This research was supported by grants from the National Institute on Aging (Alzheimer's Disease Research Center) (1P50 AG16582-01) (Project 2), and the National Institute of Mental Health (1R01 MH55247).
Self- and Informant Report of Financial Abilities in Patients with Alzheimer's Disease: Reliable and Valid?
Article first published online: 24 OCT 2003
Journal of the American Geriatrics Society
Volume 51, Issue 11, pages 1621–1626, November 2003
How to Cite
Wadley, V. G., Harrell, L. E. and Marson, D. C. (2003), Self- and Informant Report of Financial Abilities in Patients with Alzheimer's Disease: Reliable and Valid?. Journal of the American Geriatrics Society, 51: 1621–1626. doi: 10.1046/j.1532-5415.2003.51514.x
- Issue published online: 24 OCT 2003
- Article first published online: 24 OCT 2003
- informant report;
- financial capacity;
- functional impairment;
- Alzheimer's disease
Objectives: To evaluate the consistency, stability, and accuracy of reports by patients with Alzheimer's disease (AD) and their caregivers regarding the patients' premorbid and current financial abilities.
Design: Consistency of reports was assessed within patient/caregiver dyads and within control/control informant dyads. Stability of reports over a 1-month interval was assessed for each group: patients with AD, caregivers, controls, and control informants. Accuracy of each group's reports was evaluated in reference to patients' and controls' performance on a direct psychometric measure of financial capacity.
Setting: University medical center.
Participants: Twenty patients with AD and 20 family caregivers; 23 controls and 23 family informants.
Measurements: The Prior Financial Capacity Form (PFCF) and the Current Financial Capacity Form (CFCF) were used. Parallel versions assessed self-report (patients, controls) and informant report (caregivers, control informants) at two visits 1 month apart. Patients with AD and controls were also administered the Financial Capacity Instrument (FCI), a direct assessment of the same abilities reported on the PFCF and CFCF.

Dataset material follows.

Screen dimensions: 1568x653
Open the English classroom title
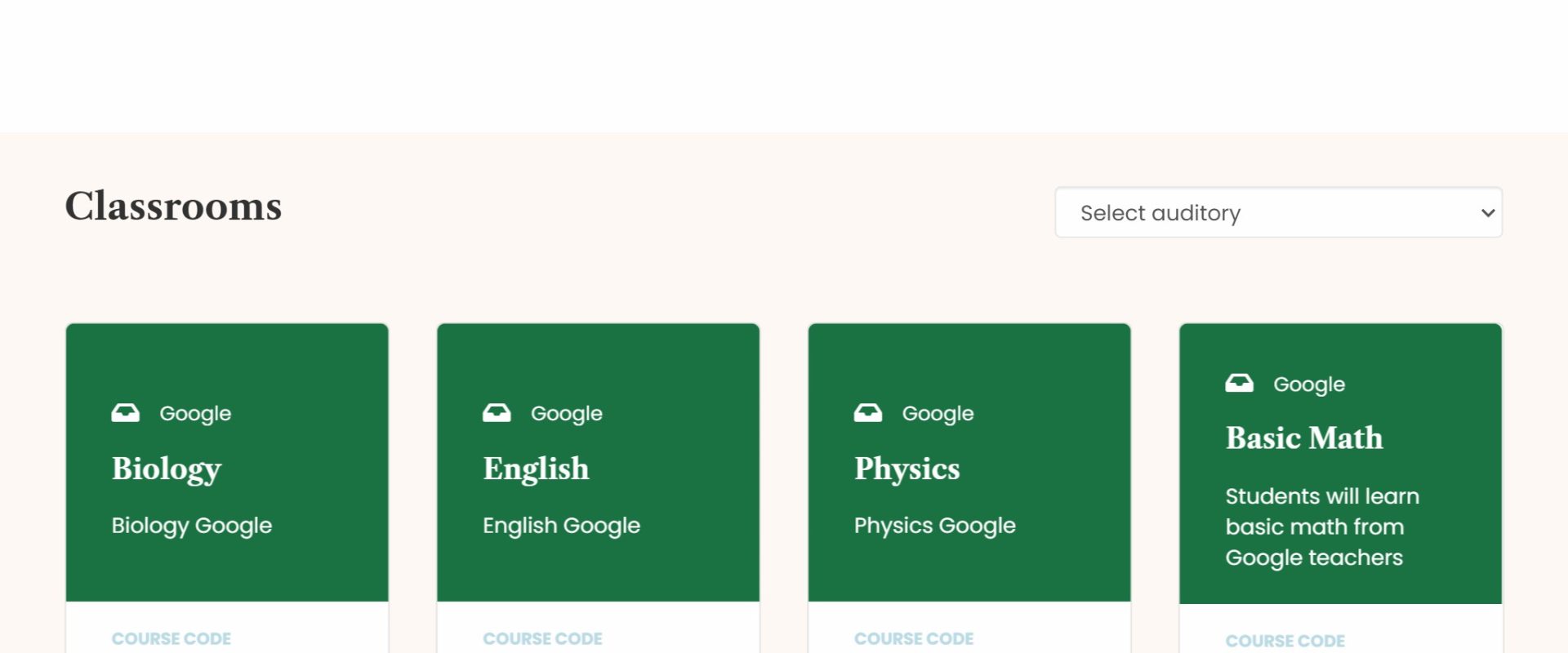tap(536, 469)
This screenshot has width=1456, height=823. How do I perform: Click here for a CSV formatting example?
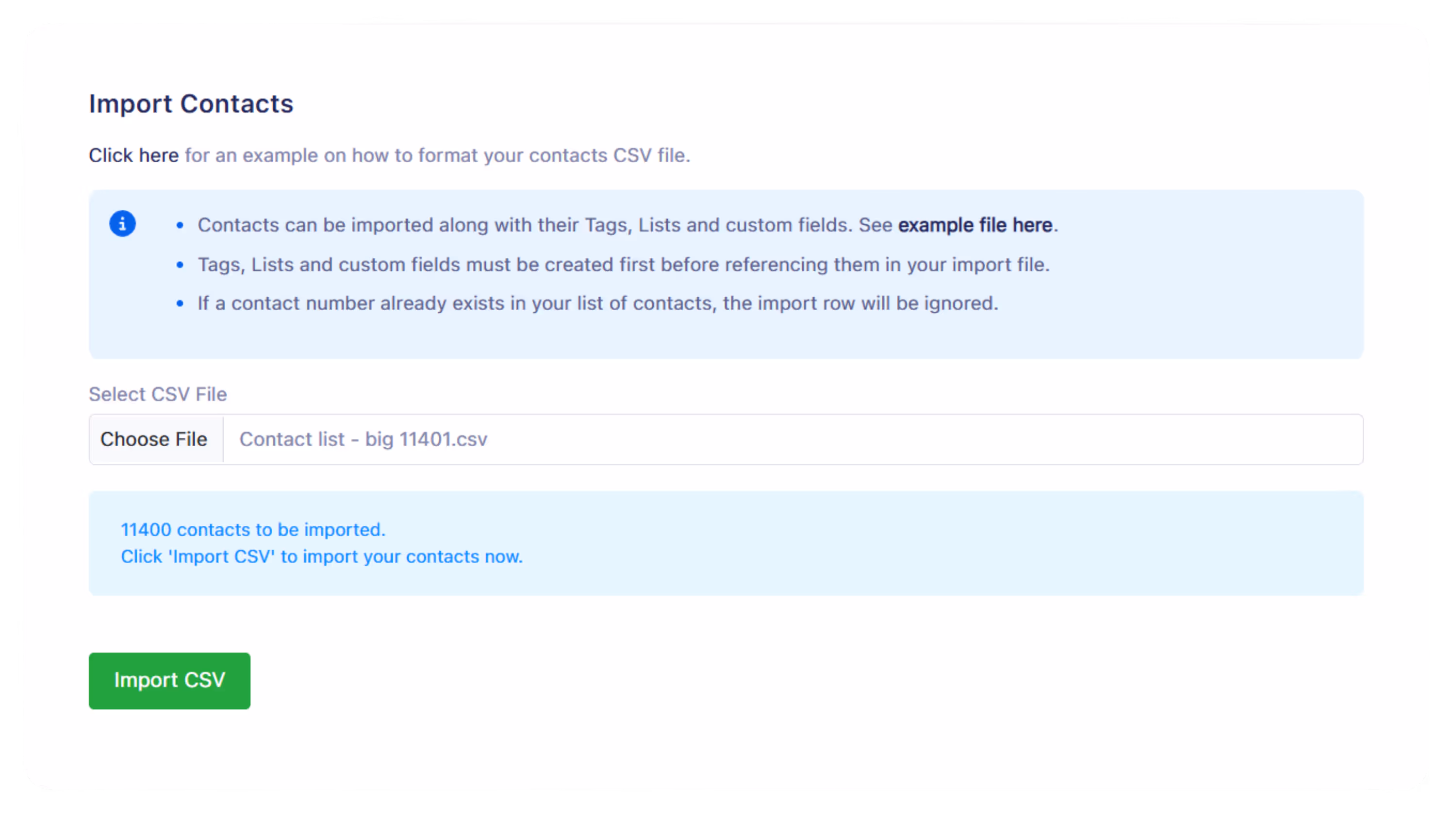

Results: Patients with AD reported that they had more-intact current abilities than their caregivers reported. Patients with AD and their caregivers showed lower levels of stability over time on the PFCF and CFCF than did controls and their informants. Half of the patients with AD overestimated their current abilities relative to their FCI performance, whereas caregivers demonstrated both underestimation and overestimation errors. Controls and informants evidenced high levels of consistency, stability, and accuracy in PFCF and CFCF ratings.
Conclusion: Patients with AD overestimate their financial abilities in comparison with the reports of their family caregivers. Both patients and caregivers' reports of patients' financial abilities showed limited stability and validity. The reliability and accuracy of self- and informant reports of financial abilities may be compromised in the context of dementia and caregiving, underscoring the need for direct assessment methods to augment self- and informant report in assessing functional decline in dementia.